Or what goes on in the mind of a cattle-class passenger.

Whenever I am on a flight, the most anxious moment comes when the plane is about to land. I am not alone, I'm sure. Horrible things are known to happen during landing, and I usually find a silent prayer involuntarily slipping out of my lips when the plane touches down.

It was no different last Sunday when, returning to Chennai after a pleasurable week in Kolkata, I held my breath as soon as the tyres hit the runway. I was eager to reach home safe so that I could pull out of my bag the large collection of books and CDs I'd bought from Park Street and look at them with renewed pleasure. A purchase is not a purchase until you've spread out the objects of desire on the bed upon reaching home for one final inspection before they become a part of your daily life.

The plane was still bouncing on the runway and I was yet to exhale in relief when I heard a cry from behind. “Excuse me, sir! Excuse me, sir!” It was the air-hostess who was strapped to her seat at the rear end of the aircraft. “Please go back to your seat! Please!” She was pleading, at the top of her voice, with a passenger who, within seconds of touchdown, had got up from his seat to retrieve his bag from the overhead compartment.

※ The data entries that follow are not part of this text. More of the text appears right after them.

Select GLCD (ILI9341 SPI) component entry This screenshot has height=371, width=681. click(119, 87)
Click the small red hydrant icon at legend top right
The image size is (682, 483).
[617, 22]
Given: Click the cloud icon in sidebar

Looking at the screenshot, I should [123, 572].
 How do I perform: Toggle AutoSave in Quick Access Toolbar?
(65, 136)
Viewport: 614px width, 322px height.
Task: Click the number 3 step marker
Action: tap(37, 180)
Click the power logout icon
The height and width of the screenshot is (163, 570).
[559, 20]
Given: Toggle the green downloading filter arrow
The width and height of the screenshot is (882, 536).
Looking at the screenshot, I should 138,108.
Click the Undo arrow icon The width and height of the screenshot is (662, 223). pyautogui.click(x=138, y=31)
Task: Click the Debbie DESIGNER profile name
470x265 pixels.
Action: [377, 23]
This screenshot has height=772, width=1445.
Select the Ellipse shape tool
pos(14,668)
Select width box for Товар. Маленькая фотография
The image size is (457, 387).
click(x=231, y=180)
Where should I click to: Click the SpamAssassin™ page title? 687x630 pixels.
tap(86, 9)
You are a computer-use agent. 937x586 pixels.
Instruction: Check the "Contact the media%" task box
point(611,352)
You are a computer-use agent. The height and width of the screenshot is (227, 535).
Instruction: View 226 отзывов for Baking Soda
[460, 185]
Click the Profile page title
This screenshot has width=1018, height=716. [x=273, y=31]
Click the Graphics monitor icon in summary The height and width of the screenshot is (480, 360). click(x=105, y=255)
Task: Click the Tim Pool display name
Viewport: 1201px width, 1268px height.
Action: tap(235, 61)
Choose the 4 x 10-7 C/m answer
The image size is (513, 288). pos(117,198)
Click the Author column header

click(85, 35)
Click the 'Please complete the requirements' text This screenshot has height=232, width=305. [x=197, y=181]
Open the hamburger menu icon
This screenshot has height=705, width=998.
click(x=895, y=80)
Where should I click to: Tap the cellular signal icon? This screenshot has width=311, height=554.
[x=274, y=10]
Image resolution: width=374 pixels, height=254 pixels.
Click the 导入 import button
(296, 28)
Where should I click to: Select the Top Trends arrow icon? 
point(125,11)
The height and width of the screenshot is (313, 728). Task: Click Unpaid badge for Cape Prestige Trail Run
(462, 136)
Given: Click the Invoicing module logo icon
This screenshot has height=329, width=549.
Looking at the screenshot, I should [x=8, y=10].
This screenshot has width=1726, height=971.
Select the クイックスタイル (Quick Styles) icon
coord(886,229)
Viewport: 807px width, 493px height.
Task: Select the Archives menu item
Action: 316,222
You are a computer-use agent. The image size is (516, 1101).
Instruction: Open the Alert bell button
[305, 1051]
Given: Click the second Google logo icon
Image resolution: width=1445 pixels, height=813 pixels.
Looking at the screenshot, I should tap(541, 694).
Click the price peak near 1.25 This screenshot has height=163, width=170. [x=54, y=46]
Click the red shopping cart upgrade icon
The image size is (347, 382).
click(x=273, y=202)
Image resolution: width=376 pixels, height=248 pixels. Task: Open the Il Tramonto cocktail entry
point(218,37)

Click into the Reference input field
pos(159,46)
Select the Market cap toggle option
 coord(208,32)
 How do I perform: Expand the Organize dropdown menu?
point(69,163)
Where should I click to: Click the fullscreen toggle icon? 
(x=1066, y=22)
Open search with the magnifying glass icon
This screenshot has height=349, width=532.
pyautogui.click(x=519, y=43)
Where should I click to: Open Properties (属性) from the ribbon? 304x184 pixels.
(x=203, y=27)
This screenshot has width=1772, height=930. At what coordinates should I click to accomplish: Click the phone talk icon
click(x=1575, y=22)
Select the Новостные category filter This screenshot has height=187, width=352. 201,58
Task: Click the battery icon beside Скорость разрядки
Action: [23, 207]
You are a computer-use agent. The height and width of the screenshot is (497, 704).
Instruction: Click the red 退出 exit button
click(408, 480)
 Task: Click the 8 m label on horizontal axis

What surprised me even more was that the passenger – a bespectacled, thinly-built man who must be in his forties – returned to his seat with great reluctance, as if he did not like following the orders of a woman half his age. Had the plane been forced to take off again suddenly due to an emergency situation, he could have fractured his skull and died. It is not for nothing that the air-hostesses politely keep telling you to keep the seat belts on until the plane has reached the parking bay. But since they are pretty, petite and polite, you don't take them very seriously: replace them with menacing lathi-wielding police constables and you will find not a single mobile ringing during the take-off and not a single passenger unlocking the seat belt within seconds of landing.

But it's a very Indian thing: to defy rules if the rule enforcers happen to be of the courteous kind and if rule-breaking does not attract any penalty. We become like a classroom full of unruly students. There can't be a better example of this than the aircraft. No one seems to realise that the rules are for their own good, for their own safety. And yet, you will find passengers overcome by the sudden urgency to speak on the phone once they board – even though they had been idling their time away at the departure lounge. I guess for most of them, it is the thrill of being able to talk from the aircraft.

It no longer surprises me when phones continue to ring even after the pilot has announced, “Cabin crew, prepare for take-off.” What really surprises me is the scene inside an aircraft after landing. Though not many display the courage to get up from their seats while the plane is taxiing towards the parking bay, almost all passengers are up on their feet the moment the plane comes to a halt.

There is usually a long wait, which can extend up to twenty minutes, before the ladders arrive and the doors open, and yet passengers give up the comfort of their seats and stand up, often craning their necks under the overhead compartments, as if that would hasten their exit. At that point, the plane does not look like a plane but a truck packed with cattle. Cattle: doesn't the word sound familiar?